YOUR OBJECTIVE | Count the lines in the rows below that contain the string "agent", with case counting, and give only the number.

DATA LINES |
** start **
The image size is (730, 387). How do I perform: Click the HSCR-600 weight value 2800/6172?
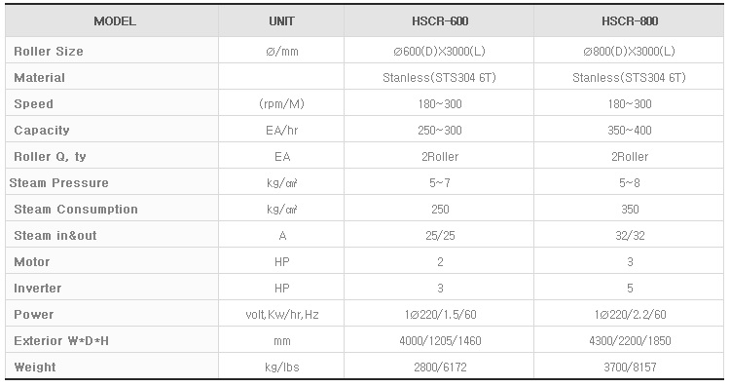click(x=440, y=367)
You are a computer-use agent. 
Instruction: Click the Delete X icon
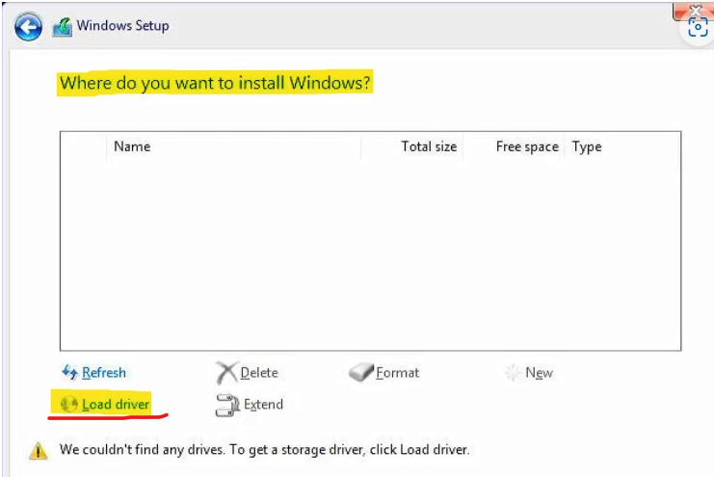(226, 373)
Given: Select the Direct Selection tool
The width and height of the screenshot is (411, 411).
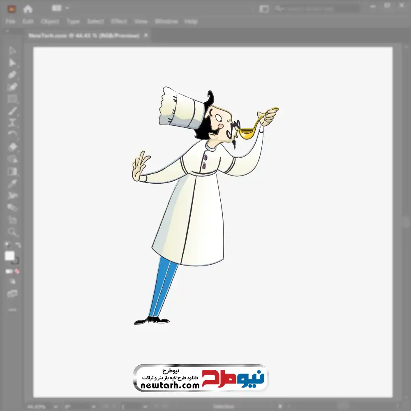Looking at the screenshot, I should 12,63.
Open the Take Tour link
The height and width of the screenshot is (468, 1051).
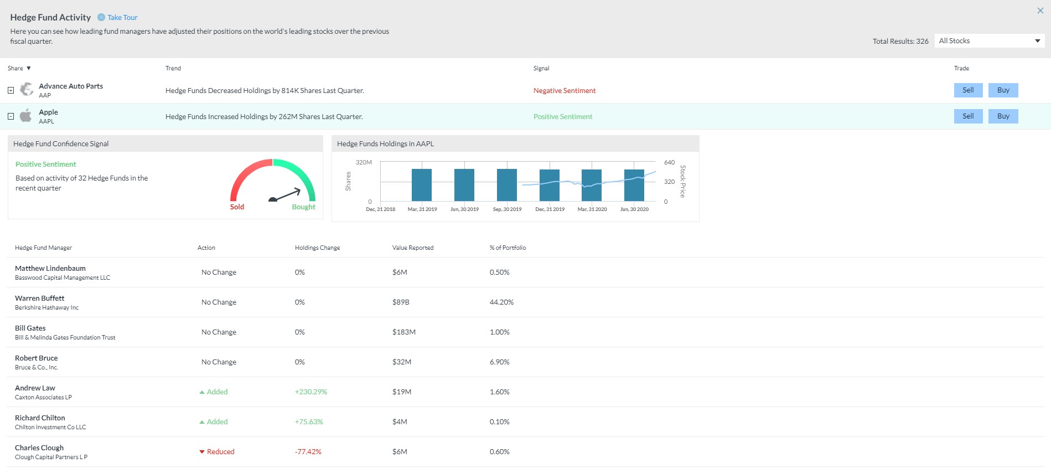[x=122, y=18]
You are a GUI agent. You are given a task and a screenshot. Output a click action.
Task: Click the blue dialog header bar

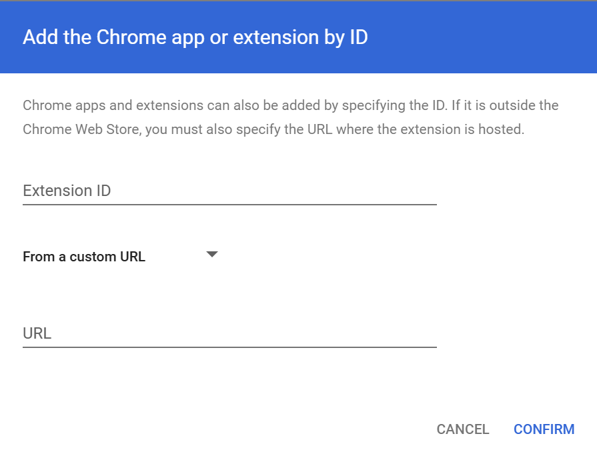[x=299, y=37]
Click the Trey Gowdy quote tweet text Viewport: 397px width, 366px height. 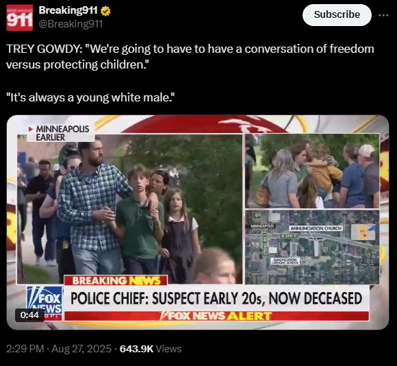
** end **
ANSWER TO THE TASK | 2